(Stored records)
▬▬▬▬▬▬▬▬▬▬

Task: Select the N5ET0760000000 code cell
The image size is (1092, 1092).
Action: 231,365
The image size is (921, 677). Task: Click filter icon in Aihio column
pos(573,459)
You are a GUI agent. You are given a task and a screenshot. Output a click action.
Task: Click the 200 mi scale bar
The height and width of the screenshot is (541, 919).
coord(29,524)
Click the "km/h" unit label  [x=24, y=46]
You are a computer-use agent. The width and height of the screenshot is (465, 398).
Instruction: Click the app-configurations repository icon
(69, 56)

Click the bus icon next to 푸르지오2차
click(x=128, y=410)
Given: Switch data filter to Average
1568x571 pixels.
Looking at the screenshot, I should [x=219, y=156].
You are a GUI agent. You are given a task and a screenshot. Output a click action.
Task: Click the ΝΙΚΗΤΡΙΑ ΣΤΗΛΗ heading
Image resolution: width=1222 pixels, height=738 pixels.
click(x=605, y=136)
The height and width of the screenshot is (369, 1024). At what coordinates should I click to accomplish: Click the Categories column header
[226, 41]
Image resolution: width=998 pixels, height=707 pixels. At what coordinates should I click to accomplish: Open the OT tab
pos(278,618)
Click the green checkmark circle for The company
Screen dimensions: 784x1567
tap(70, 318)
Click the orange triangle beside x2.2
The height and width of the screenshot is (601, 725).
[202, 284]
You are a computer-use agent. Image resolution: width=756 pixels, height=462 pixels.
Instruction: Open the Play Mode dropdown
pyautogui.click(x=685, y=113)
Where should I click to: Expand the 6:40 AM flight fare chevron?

▬▬▬▬▬▬▬▬▬▬

Exercise details:
Each line from the one containing "Image resolution: width=1222" through the last line of the entries above is to be returned exactly, and no others.

Written answer:
Image resolution: width=1222 pixels, height=738 pixels.
click(x=605, y=136)
The height and width of the screenshot is (369, 1024). At what coordinates should I click to accomplish: Click the Categories column header
[226, 41]
Image resolution: width=998 pixels, height=707 pixels. At what coordinates should I click to accomplish: Open the OT tab
pos(278,618)
Click the green checkmark circle for The company
Screen dimensions: 784x1567
tap(70, 318)
Click the orange triangle beside x2.2
The height and width of the screenshot is (601, 725).
[202, 284]
You are a computer-use agent. Image resolution: width=756 pixels, height=462 pixels.
Instruction: Open the Play Mode dropdown
pyautogui.click(x=685, y=113)
Where should I click to: Expand the 6:40 AM flight fare chevron?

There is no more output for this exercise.